Landon, who would be able to use a far more direct route to Khwash than the car could take, was to start with the army—the same old army of seventeen cavalrymen, four trained infantrymen (it will be remembered five had been left in Khwash), sixty-five untrained men, with two mountain guns, two machine-guns, and six hundred camels. He was to endeavour to reach the Raiders' stronghold in seven marches.

Six hundred camels for so small a force would seem out of all proportion. But it must be remembered that transport for provisions, and everything else we should need for at least a full month, was required; that we could not depend on keeping open any sort of lines of communication; and that whenever a Durbar or meeting was held, all those attending it expected to be fed, and well fed. Our very existence depended on an ample supply of food. Further, the presence of so many camels helped to uphold the game of bluff it was still necessary to play, and a distant view of these six hundred camels gave an appearance of numbers out of all proportion to our real fighting strength.

Landon's route would take him by a comparatively short cut, though, even by this—over the western slopes of the Koh-i-taftan—he could not hope to accomplish the march in less than seven days.

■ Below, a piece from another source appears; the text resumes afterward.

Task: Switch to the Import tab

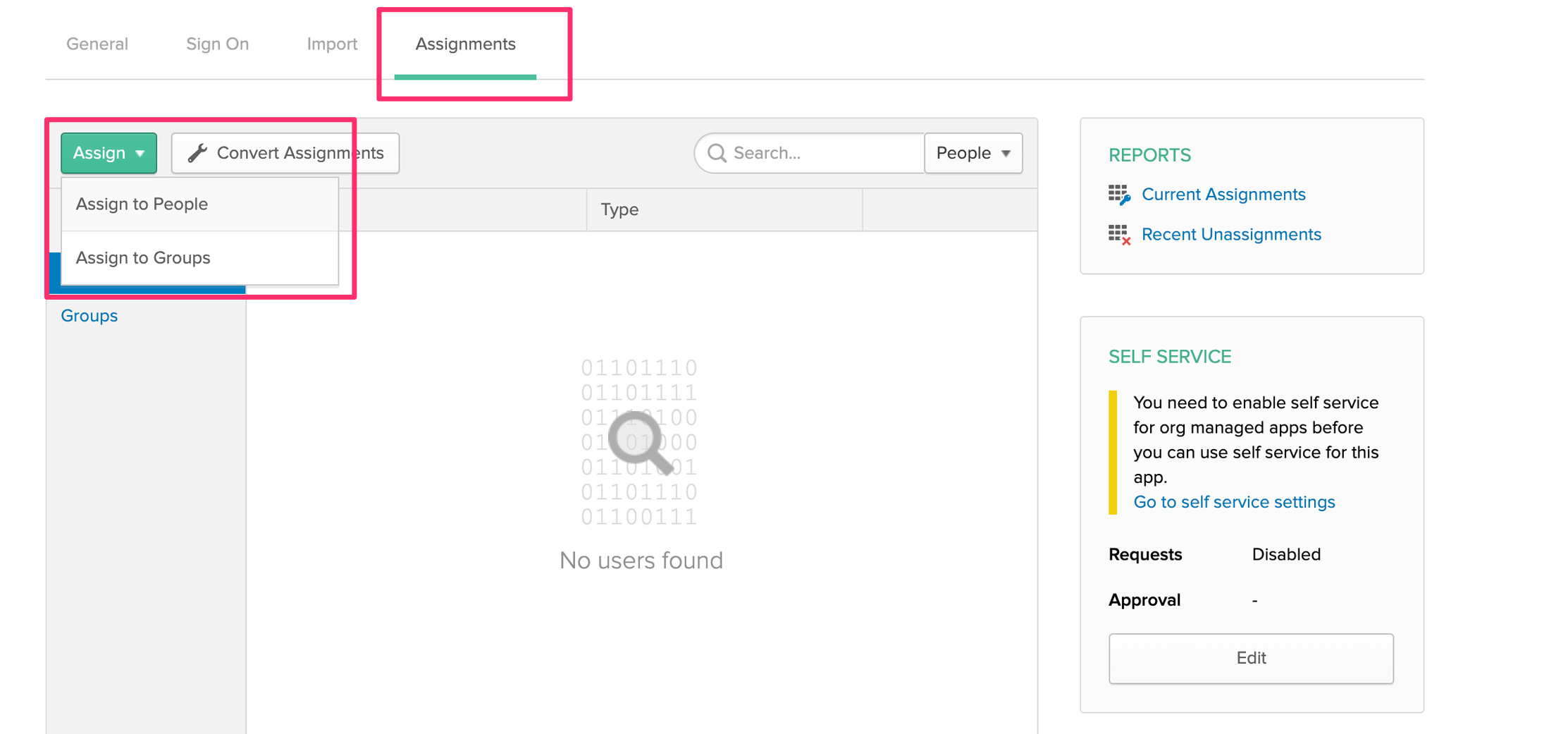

Very early in the morning Idu and I rode off on a couple of small ponies provided by the former, and he assured me that it was only a very special breed of pony that could hope to cope with the difficulties of the nine hilly miles lying between us and the meeting-place arranged with Allan and the car.

Idu was fully justified in his criticism of the track we had to follow, for it grew steeper and narrower as we proceeded, until, at last, we were negotiating a mere cleft in the hill, with our elbows almost touching the rocky sides.

Suddenly, my pony, who had probably been deciding that he had had enough of it, stopped dead, quivered all over and—sat down! Idu, who was immediately in front, turned round to see what had happened, and his pony promptly rolled backwards on the top of us.

I got clear as well as I could for laughing, helped Idu—who was very badly shaken—to extricate himself from the ponies, and then, between us, got the ponies out of the crevasse into which they had managed to jam themselves. This took some time, and when we got them up we found the poor beasts so frightened that we had to walk them the greater part of the way.

At eleven o'clock, perspiring from every pore, we reached the rendezvous arranged, and to our great relief found Allan waiting, stolid, imperturbable, reliable as ever, with the car in spick-and-span order. Poor Allan little knew what he was in for. He had, of course, seen nothing of our recent little campaign, as he had remained at Robat during the past few weeks. He was, therefore, quite delighted at the prospect of a little activity.

We gave our ponies to the camel sawars who had acted as guides to Allan, with instructions to take them back to Kacha, so Idu and I took our places, thankful to be in the car once more, and set off on our journey South.

We soon passed through Saindak, and, as the going was not quite as bad on that first day as we had expected, we got farther than we had hoped, reaching a halting place called Jujak, where there was an old ruined sarai (rest-house) and a good spring. Here we slept out in the open, and set off early on the following morning. Idu was greatly impressed with the powers of the car, and began to think it could go anywhere, scale any height, and slip through any opening, however narrow. This was flattering to the Overland, but it led us into future difficulties from which only great good luck extricated us.

We had intended going via Mirjawa, but Idu pointed out that there was a much shorter way through the hills, which, he was quite certain, the car could manage. But we were to prove once more that the longest way round may often be the shortest way home!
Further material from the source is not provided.